▸ Ausgewählter Auszug
------------------------------------

Veröffentlichung erster Grabungsergebnisse
Die archäologischen Ergebnisse wurden in einem »Vorbericht« (1931) und vier Bänden der Endpublikation (ab 1943 bis 1962), die Textfunde in einer weiteren Monographie (1941) veröffentlicht. Die Erstellung der Endpublikation erfolgte unter erheblicher Beeinträchtigung durch die Zerstörung des Berliner Tell Halaf-Museums, dem auch ein großer Teil der Dokumentation zum Opfer gefallen war. Lediglich der erste Band über die prähistorischen Funde wurde noch vor der Bombardierung des Museums und zu Lebzeiten Oppenheims vollendet. Der Bearbeiter des 1950 erschienenen Architekturbandes, R. Naumann, musste bei seiner baugeschichtlichen Interpretation der Befunde von den seinerzeit in Tell Halaf vom Grabungsarchitekten F. Langenegger aufgestellten Deutungen ausgehen, dessen Grabungstagebuch erhalten geblieben ist, während seine Original-Aufnahmezeichnungen zum großen Teil verloren gingen. Eine Datierung der Schichten aufgrund der aus ihnen geborgenen Objekte war dem Verfasser wegen des Verlustes der Fundjournale nicht mehr möglich. Die Bildwerke des Tell Halaf wurden 1955 von A. Moortgat vorgelegt, der auf der Grundlage der seit dem Erscheinen des »Vorberichtes« 1931 deutlich gewachsenen Kenntnisse über die Entwicklung der nordsyrischen Bildkunst eine Korrektur der seinerzeit von M. von Oppenheim und E. Herzfeld vorgeschlagenen hohen Datierung der Reliefs vornehmen konnte. Da auch der Bearbeiter des 1962 erschienenen Bandes über die Kleinfunde, B. Hrouda, nicht mehr auf die Fundjournale zurückgreifen konnte, war eine Korrelation von Fundschichten und Kleinfunden nur in wenigen Fällen möglich.

Tell Halaf in der Forschung
Ungeachtet der Mängel, welche die Endpublikationen aufgrund der schwierigen Ausgangslage aufwiesen, bildeten sie die Grundlage einer regen wissenschaftlichen Diskussion, die sich in den folgenden Jahrzehnten zu Funden und Befunden aus dem Tell Halaf entwickelte. Insbesondere die Datierung der Bildwerke wurde wiederholt kontrovers diskutiert. Die Vorschläge für eine Einordnung des Bauherrn Kapara von Guzana, der die Bildwerke an seinen Bauten anbringen ließ, schwanken auch heute noch zwischen 950 und 800 v. Chr. Unter den Kleinfunden erregten vor allem die Elfenbeinarbeiten die besondere Aufmerksamkeit mehrerer Forscher.

------------------------------------

▸ Formuliertes Ziel 1
Zähle die Zeilen der Liste, in denen die Zeichenfolge „dimensions“ vorkommt, und gib nur diese Zahl an.

------------------------------------

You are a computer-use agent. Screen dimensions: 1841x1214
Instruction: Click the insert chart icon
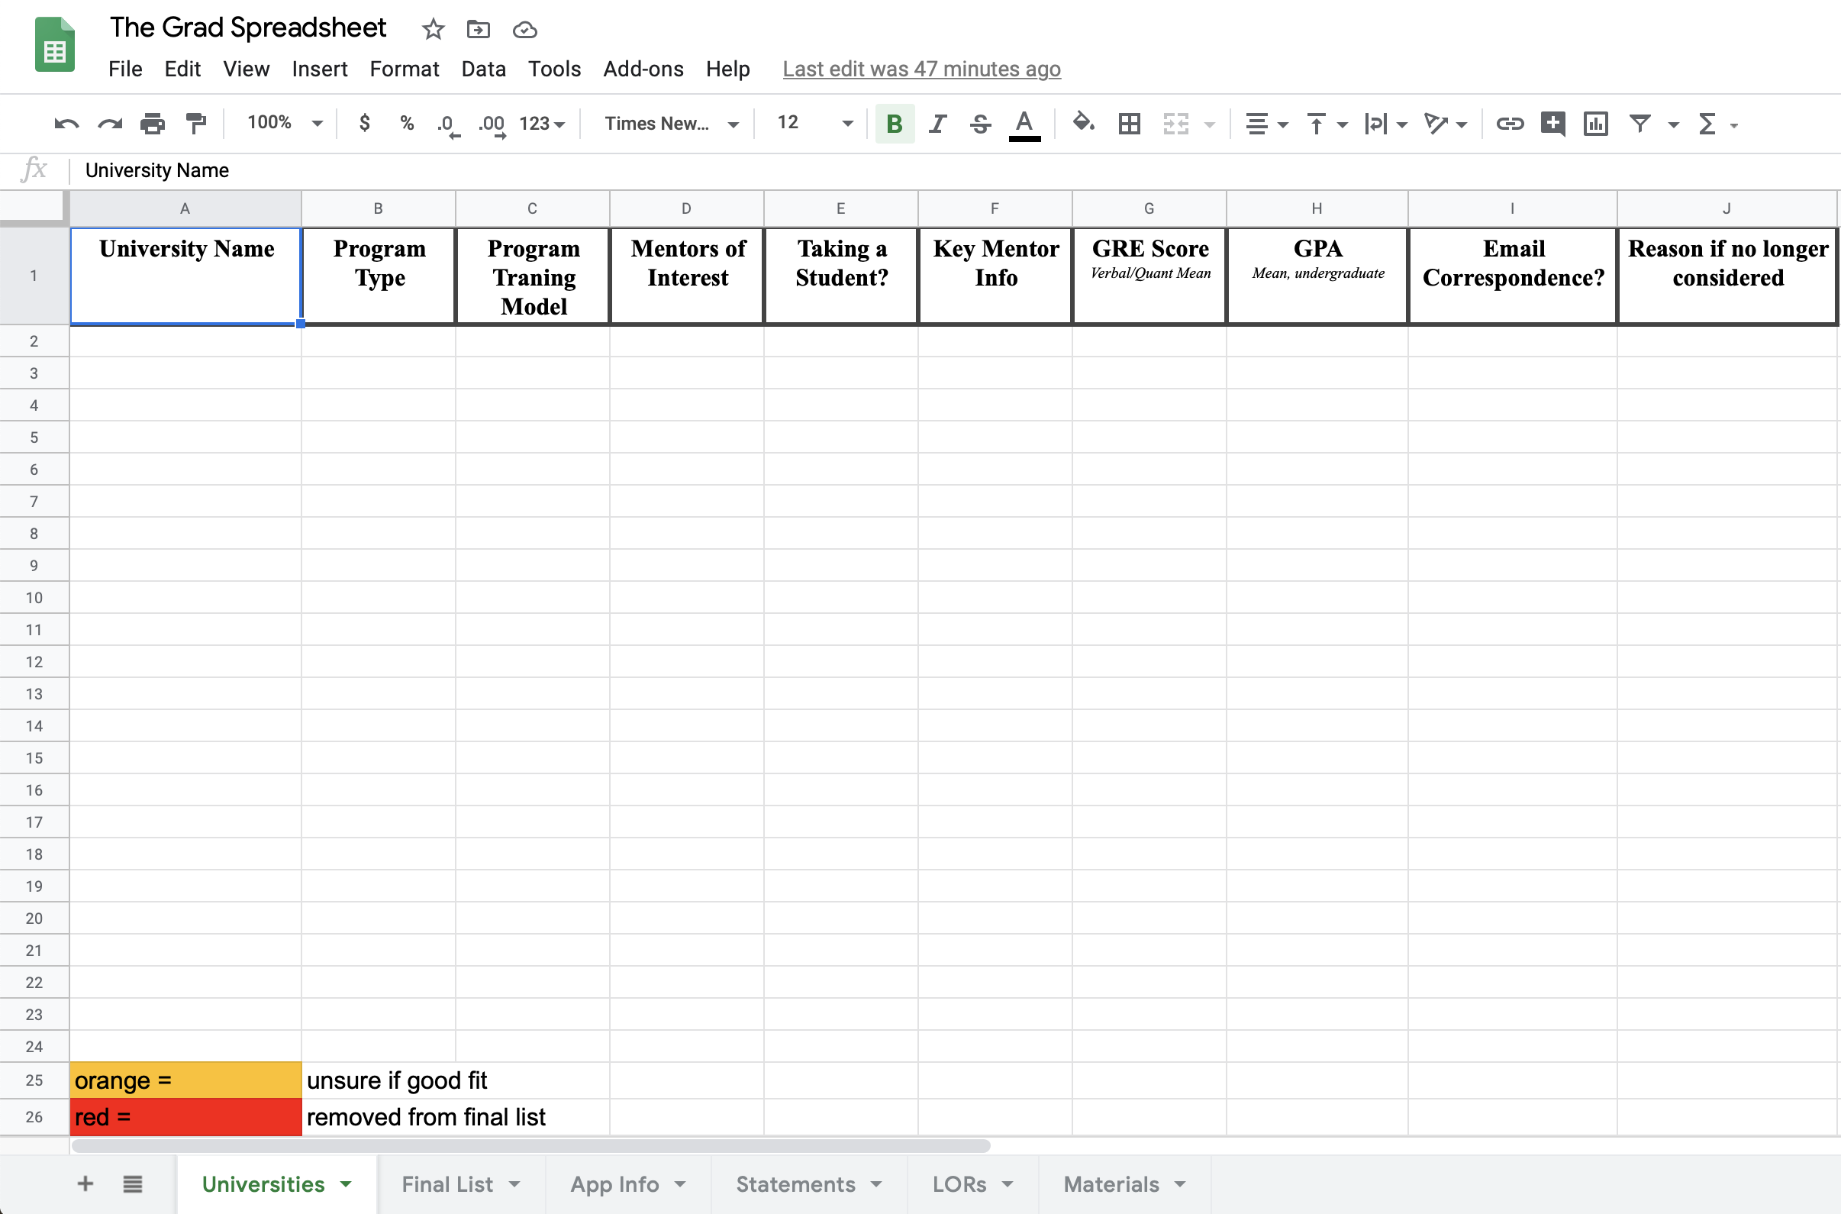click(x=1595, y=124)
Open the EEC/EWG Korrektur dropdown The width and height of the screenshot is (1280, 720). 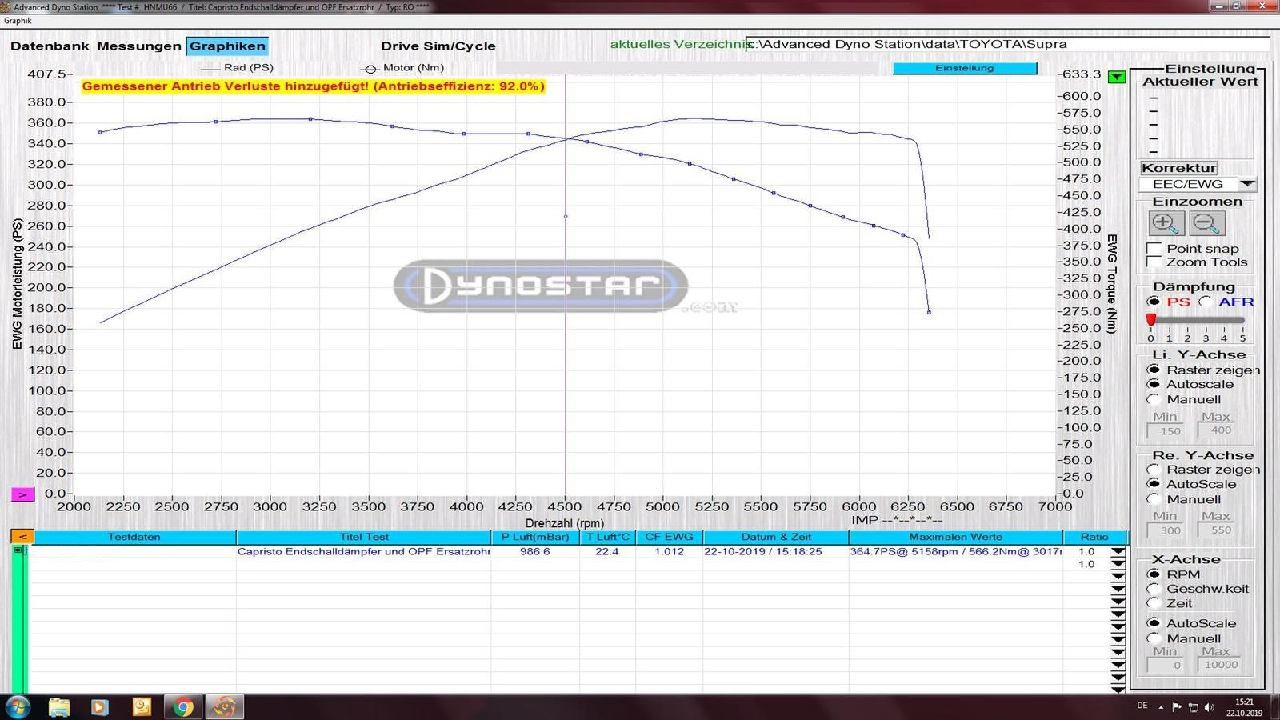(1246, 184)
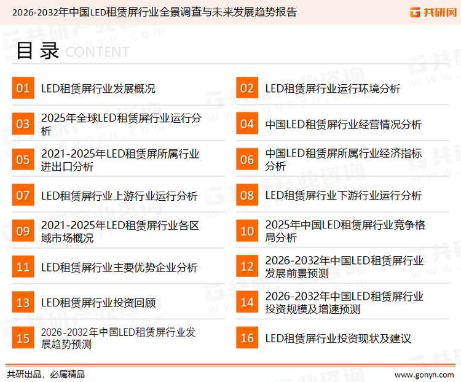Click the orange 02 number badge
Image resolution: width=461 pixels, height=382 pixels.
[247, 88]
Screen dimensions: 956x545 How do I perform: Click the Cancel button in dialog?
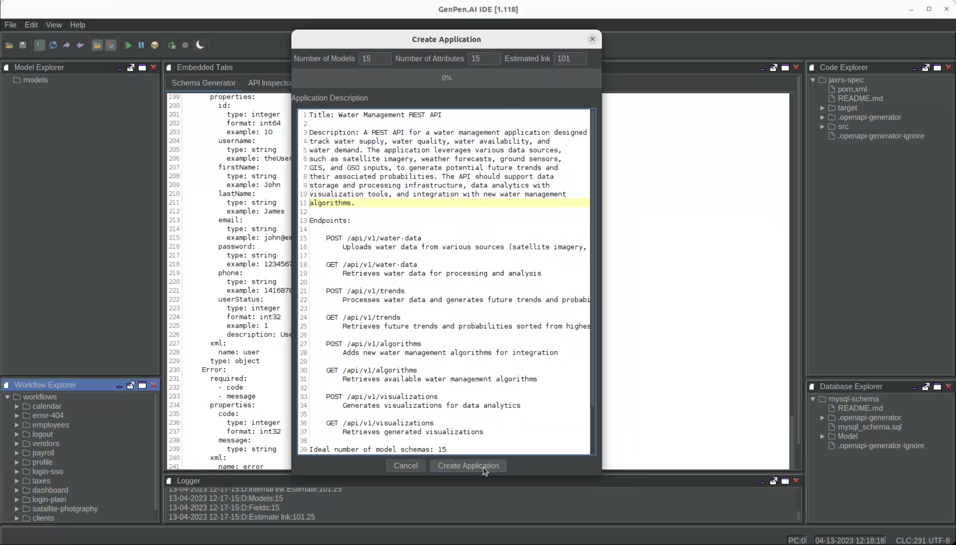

------------------------------------

▸ Formuliertes Ziel 2
Nenne alle Personen, die im Text über die Ausgrabungen am Tell Halaf namentlich erwähnt werden.

▸ Vollständige Antwort 1
2

▸ Vollständige Antwort 2
M. von Oppenheim, R. Naumann, F. Langenegger, A. Moortgat, E. Herzfeld, B. Hrouda, Kapara von Guzana